Nothing but the lines from the one containing "454x683 pixels." through the final line of the listing should appear in the answer, each exactly as written.

- - - -

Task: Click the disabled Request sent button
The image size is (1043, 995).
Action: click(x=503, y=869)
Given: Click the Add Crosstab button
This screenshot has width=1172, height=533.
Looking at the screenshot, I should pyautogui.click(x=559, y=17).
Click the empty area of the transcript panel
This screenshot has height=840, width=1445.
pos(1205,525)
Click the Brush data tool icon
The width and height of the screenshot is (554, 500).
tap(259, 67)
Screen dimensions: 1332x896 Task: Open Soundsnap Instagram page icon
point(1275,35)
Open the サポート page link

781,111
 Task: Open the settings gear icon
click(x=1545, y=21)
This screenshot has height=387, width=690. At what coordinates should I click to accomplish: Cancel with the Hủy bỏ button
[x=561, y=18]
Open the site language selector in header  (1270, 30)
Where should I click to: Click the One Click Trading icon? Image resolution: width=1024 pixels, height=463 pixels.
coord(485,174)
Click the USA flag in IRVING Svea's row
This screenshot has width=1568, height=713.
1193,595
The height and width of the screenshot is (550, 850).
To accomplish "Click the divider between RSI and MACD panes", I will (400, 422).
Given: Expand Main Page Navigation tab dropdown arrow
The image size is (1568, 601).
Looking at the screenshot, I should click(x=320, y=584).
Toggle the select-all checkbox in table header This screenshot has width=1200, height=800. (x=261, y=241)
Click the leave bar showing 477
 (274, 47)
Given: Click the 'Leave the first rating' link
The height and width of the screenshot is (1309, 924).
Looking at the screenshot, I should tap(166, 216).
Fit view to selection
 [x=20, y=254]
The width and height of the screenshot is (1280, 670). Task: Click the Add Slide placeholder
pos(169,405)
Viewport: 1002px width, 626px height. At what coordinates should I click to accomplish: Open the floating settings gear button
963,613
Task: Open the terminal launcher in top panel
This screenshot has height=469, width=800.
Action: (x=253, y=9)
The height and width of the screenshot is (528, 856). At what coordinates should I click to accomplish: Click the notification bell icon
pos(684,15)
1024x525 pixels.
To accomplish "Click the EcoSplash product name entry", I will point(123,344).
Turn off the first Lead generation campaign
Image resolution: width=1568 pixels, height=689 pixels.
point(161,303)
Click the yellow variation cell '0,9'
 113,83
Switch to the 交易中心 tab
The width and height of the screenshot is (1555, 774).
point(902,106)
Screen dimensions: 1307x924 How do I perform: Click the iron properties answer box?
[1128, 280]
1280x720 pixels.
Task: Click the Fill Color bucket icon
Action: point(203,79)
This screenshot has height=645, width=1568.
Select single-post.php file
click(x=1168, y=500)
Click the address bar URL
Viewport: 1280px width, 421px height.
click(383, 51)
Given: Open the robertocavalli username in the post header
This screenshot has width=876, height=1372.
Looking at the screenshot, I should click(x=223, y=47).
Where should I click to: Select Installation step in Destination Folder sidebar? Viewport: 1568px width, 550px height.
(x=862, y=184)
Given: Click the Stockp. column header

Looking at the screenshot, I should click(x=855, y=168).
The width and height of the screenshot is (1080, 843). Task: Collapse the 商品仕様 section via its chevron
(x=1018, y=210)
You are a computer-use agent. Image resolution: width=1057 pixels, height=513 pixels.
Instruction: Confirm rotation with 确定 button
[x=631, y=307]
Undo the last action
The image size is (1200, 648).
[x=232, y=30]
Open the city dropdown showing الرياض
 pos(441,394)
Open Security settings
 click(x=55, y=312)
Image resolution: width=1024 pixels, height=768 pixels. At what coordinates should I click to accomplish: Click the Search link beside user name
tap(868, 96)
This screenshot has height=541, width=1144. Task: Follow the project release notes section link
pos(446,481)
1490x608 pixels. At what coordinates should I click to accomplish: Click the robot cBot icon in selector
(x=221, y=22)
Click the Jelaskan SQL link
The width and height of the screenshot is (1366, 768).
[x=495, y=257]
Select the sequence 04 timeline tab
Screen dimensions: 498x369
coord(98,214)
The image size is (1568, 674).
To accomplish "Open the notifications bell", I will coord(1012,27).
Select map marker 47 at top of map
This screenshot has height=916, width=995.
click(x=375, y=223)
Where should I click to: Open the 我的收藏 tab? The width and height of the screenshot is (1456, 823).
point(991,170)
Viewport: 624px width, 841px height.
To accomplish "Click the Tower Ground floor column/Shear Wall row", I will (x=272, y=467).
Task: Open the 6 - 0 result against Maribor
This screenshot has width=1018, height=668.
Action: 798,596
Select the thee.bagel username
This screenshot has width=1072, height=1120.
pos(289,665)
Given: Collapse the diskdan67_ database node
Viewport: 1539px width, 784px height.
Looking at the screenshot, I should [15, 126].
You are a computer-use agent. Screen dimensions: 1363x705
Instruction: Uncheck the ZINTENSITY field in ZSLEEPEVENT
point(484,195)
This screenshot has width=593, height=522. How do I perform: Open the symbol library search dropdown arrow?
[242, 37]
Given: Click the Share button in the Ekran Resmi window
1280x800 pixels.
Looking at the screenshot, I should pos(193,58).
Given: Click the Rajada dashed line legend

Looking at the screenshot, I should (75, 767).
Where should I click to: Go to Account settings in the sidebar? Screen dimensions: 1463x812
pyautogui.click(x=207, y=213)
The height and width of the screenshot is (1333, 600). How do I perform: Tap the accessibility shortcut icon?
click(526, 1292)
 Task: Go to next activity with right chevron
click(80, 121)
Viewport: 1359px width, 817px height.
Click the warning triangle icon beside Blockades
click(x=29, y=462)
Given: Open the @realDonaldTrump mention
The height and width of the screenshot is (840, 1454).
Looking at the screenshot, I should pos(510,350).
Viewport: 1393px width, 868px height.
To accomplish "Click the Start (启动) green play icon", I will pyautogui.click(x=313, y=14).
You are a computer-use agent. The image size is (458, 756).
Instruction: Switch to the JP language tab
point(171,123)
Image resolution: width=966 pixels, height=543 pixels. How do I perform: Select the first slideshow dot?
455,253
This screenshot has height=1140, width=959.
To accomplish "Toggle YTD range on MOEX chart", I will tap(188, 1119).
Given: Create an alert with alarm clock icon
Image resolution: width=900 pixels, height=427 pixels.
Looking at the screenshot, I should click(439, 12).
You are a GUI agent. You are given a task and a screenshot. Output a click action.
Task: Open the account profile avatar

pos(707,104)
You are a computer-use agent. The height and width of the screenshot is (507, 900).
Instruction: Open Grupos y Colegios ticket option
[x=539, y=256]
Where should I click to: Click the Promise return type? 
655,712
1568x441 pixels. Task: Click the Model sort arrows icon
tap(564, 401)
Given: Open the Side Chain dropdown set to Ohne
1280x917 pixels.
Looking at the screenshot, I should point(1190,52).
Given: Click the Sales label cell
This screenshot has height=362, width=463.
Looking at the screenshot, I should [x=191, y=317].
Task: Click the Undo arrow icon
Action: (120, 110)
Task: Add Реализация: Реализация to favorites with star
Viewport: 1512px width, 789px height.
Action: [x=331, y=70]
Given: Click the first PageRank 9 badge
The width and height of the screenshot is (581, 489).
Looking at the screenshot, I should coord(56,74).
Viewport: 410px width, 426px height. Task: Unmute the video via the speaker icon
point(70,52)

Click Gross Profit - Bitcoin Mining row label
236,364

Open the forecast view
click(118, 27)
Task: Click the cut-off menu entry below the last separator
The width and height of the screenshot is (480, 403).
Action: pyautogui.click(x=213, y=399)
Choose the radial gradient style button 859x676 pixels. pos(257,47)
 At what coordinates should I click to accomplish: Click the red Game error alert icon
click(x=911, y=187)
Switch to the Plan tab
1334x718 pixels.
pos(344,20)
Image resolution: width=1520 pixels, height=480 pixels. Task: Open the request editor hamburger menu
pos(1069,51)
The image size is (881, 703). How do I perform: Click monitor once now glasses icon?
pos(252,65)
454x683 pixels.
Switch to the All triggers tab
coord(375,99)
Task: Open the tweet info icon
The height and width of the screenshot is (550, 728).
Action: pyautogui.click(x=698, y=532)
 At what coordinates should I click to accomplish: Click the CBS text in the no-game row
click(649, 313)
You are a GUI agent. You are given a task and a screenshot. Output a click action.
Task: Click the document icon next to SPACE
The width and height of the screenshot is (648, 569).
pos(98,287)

- - - -

### Expected output
454x683 pixels.
Switch to the All triggers tab
coord(375,99)
Task: Open the tweet info icon
The height and width of the screenshot is (550, 728).
Action: pyautogui.click(x=698, y=532)
 At what coordinates should I click to accomplish: Click the CBS text in the no-game row
click(649, 313)
You are a GUI agent. You are given a task and a screenshot. Output a click action.
Task: Click the document icon next to SPACE
The width and height of the screenshot is (648, 569).
pos(98,287)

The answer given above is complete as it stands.